IPFire has various QoS settings and you could create a lower priority tier exclusively for use by this machine. When you need bandwidth, all the users of the bridge server will just wait until you're done. This can be done in LEDE but it really requires a custom config there's not an easy GUI or anything like that. There were some older qos scripts but it seems they've been deprecated in favor of sqm which handles the typical case for a home router well, but doesn't have this kind of customizability really (that I know of).

Another thing I'd do if I were you in this situation is put that onion router or whatever it is into a separate VLAN and treat it like a guest network. Firewall it off from your main LAN so it just gets access to the internet connection.

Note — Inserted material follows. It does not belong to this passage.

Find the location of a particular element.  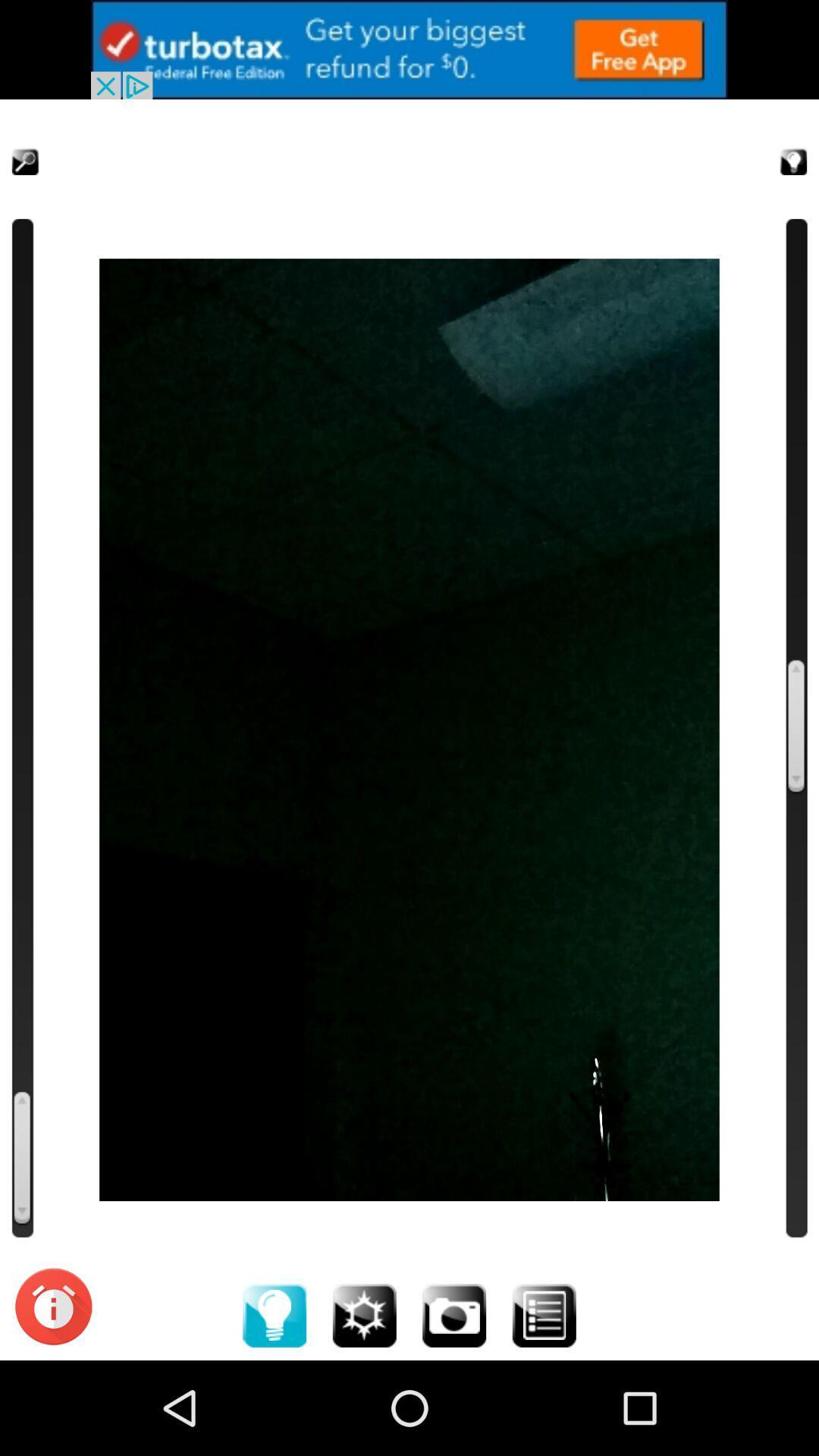

increase the light is located at coordinates (275, 1314).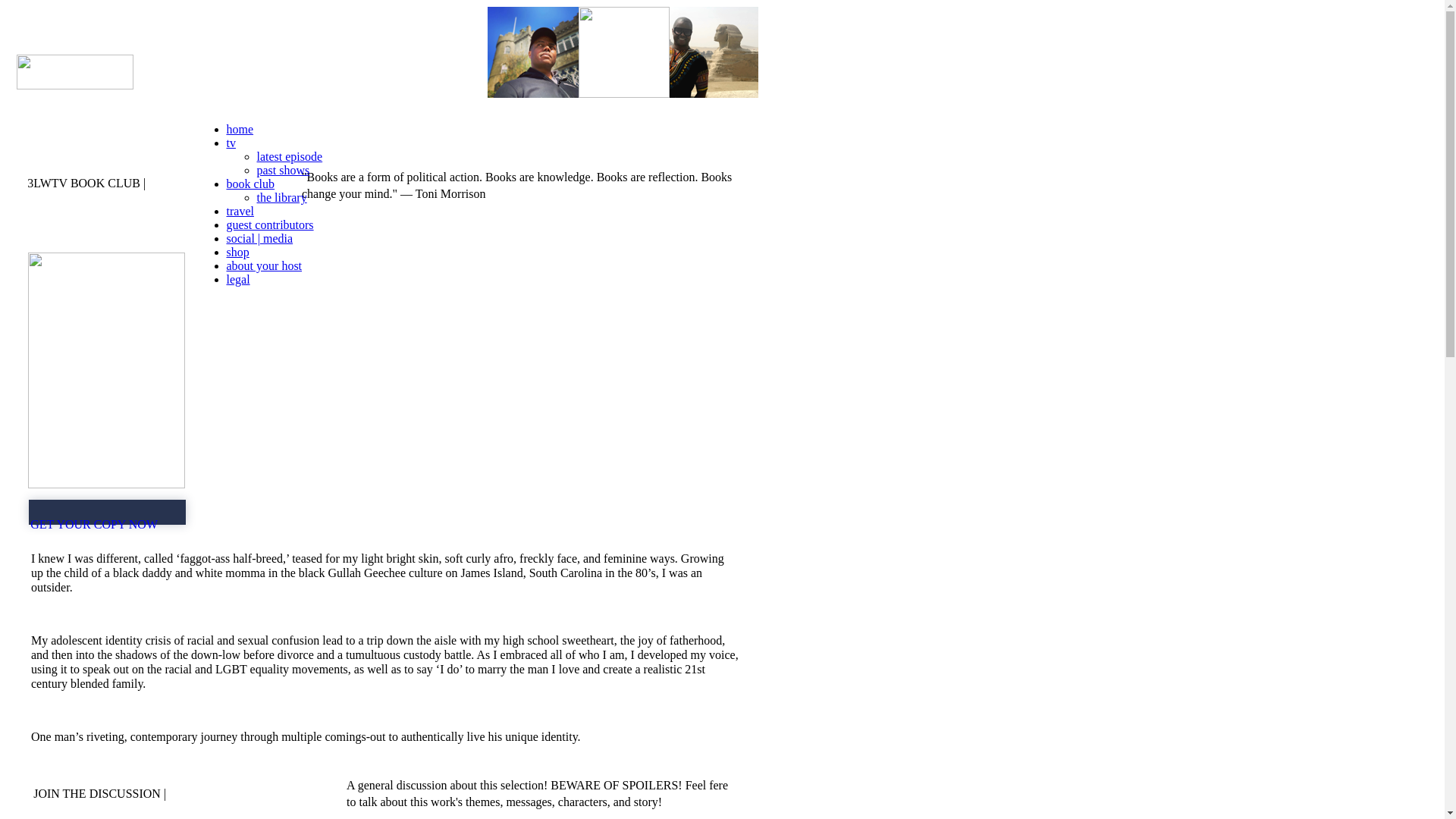 This screenshot has height=819, width=1456. I want to click on 'tv', so click(224, 143).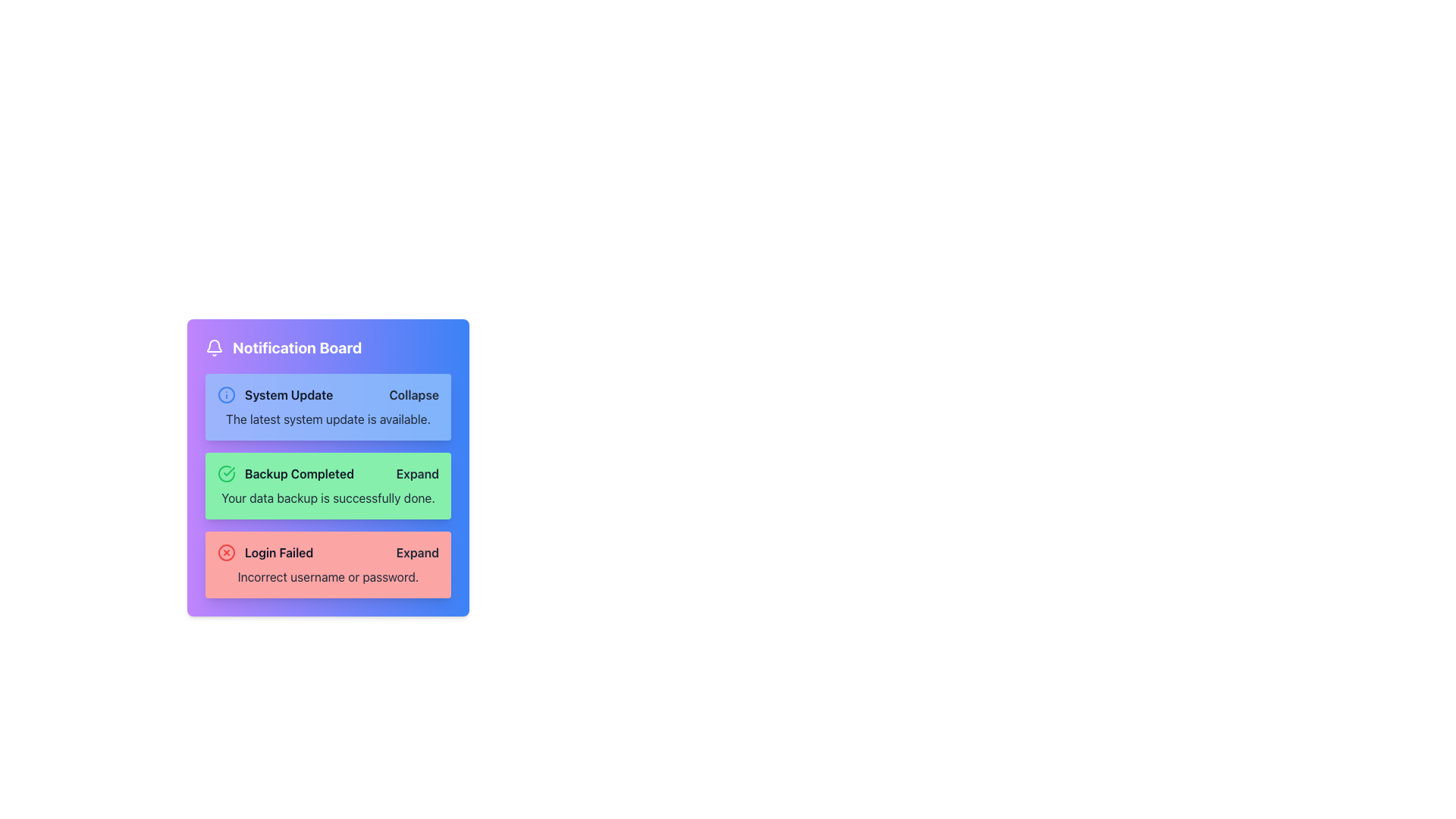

You might think about putting in a managed switch, if you don't have tons of cash to put towards all this, you could do fine with something like:

Connect your router LAN to port 1, put your regular LAN desktop machines on port say 2-6 (or hang further switches), put your guest/onion router on port 7, and hang a PoE switch off port 8 for any VOIP experiments.

Make port 1 belong tagged to all the VLANs, make 2-6 be tagged VLAN 1, make port 7 tagged vlan 10 for guests, and VOIP tagged VLAN say 2. Prioritize the VOIP VLAN highest, VLAN 1 medium, and guest VLAN lowest. You can also probably configure bandwidth limitations on ports, so you could limit port 7 to say 30 Mbit so it can never saturate your connection. It's one thing to donate some resources it's another to have that donation completely eliminate usability for your main purpose.